## Dataset
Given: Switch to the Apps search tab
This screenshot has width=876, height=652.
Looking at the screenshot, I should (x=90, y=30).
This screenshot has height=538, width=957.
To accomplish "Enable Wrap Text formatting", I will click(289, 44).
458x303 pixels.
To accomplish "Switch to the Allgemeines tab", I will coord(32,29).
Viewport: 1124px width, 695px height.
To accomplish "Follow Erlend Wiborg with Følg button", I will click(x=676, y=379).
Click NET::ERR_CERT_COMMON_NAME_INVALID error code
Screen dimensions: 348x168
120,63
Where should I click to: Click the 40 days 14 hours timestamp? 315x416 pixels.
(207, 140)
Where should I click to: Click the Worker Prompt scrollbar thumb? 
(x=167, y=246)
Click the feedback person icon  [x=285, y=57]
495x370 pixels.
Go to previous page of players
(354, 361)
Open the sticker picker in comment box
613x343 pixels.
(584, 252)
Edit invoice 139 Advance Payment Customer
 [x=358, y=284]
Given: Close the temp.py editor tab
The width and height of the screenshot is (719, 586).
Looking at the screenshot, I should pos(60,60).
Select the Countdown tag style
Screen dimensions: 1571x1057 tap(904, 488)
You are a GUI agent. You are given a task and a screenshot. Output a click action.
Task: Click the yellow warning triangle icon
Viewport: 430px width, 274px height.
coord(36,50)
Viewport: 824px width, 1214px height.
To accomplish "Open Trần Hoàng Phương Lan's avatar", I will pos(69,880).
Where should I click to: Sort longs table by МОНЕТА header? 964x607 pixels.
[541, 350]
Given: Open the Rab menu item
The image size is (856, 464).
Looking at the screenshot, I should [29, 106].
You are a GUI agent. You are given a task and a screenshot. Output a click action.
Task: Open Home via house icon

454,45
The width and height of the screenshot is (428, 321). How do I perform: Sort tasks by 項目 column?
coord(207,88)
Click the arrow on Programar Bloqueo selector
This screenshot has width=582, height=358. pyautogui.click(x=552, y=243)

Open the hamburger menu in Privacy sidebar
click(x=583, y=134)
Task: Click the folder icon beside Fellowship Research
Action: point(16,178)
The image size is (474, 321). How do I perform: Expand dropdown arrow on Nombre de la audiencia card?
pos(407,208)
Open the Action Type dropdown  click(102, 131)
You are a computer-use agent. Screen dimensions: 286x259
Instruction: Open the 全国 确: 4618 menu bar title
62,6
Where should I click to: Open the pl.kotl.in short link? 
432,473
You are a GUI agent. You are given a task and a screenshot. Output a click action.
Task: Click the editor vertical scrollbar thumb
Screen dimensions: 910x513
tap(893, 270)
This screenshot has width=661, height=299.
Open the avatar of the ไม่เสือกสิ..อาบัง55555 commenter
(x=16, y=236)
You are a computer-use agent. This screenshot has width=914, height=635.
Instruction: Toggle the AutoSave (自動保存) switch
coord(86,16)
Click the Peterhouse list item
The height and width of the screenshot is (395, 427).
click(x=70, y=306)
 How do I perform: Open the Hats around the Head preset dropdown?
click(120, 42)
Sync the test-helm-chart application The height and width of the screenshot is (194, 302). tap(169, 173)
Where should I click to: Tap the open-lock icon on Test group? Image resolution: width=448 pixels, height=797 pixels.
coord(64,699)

## Challenge
Return every one of the records above verbatim, line for line.

## Final result
Given: Switch to the Apps search tab
This screenshot has width=876, height=652.
Looking at the screenshot, I should (x=90, y=30).
This screenshot has height=538, width=957.
To accomplish "Enable Wrap Text formatting", I will click(289, 44).
458x303 pixels.
To accomplish "Switch to the Allgemeines tab", I will coord(32,29).
Viewport: 1124px width, 695px height.
To accomplish "Follow Erlend Wiborg with Følg button", I will click(x=676, y=379).
Click NET::ERR_CERT_COMMON_NAME_INVALID error code
Screen dimensions: 348x168
120,63
Where should I click to: Click the 40 days 14 hours timestamp? 315x416 pixels.
(207, 140)
Where should I click to: Click the Worker Prompt scrollbar thumb? 
(x=167, y=246)
Click the feedback person icon  [x=285, y=57]
495x370 pixels.
Go to previous page of players
(354, 361)
Open the sticker picker in comment box
613x343 pixels.
(584, 252)
Edit invoice 139 Advance Payment Customer
 [x=358, y=284]
Given: Close the temp.py editor tab
The width and height of the screenshot is (719, 586).
Looking at the screenshot, I should pos(60,60).
Select the Countdown tag style
Screen dimensions: 1571x1057 tap(904, 488)
You are a GUI agent. You are given a task and a screenshot. Output a click action.
Task: Click the yellow warning triangle icon
Viewport: 430px width, 274px height.
coord(36,50)
Viewport: 824px width, 1214px height.
To accomplish "Open Trần Hoàng Phương Lan's avatar", I will pos(69,880).
Where should I click to: Sort longs table by МОНЕТА header? 964x607 pixels.
[541, 350]
Given: Open the Rab menu item
The image size is (856, 464).
Looking at the screenshot, I should [29, 106].
You are a GUI agent. You are given a task and a screenshot. Output a click action.
Task: Open Home via house icon

454,45
The width and height of the screenshot is (428, 321). How do I perform: Sort tasks by 項目 column?
coord(207,88)
Click the arrow on Programar Bloqueo selector
This screenshot has width=582, height=358. pyautogui.click(x=552, y=243)

Open the hamburger menu in Privacy sidebar
click(x=583, y=134)
Task: Click the folder icon beside Fellowship Research
Action: point(16,178)
The image size is (474, 321). How do I perform: Expand dropdown arrow on Nombre de la audiencia card?
pos(407,208)
Open the Action Type dropdown  click(102, 131)
You are a computer-use agent. Screen dimensions: 286x259
Instruction: Open the 全国 确: 4618 menu bar title
62,6
Where should I click to: Open the pl.kotl.in short link? 
432,473
You are a GUI agent. You are given a task and a screenshot. Output a click action.
Task: Click the editor vertical scrollbar thumb
Screen dimensions: 910x513
tap(893, 270)
This screenshot has width=661, height=299.
Open the avatar of the ไม่เสือกสิ..อาบัง55555 commenter
(x=16, y=236)
You are a computer-use agent. This screenshot has width=914, height=635.
Instruction: Toggle the AutoSave (自動保存) switch
coord(86,16)
Click the Peterhouse list item
The height and width of the screenshot is (395, 427).
click(x=70, y=306)
 How do I perform: Open the Hats around the Head preset dropdown?
click(120, 42)
Sync the test-helm-chart application The height and width of the screenshot is (194, 302). tap(169, 173)
Where should I click to: Tap the open-lock icon on Test group? Image resolution: width=448 pixels, height=797 pixels.
coord(64,699)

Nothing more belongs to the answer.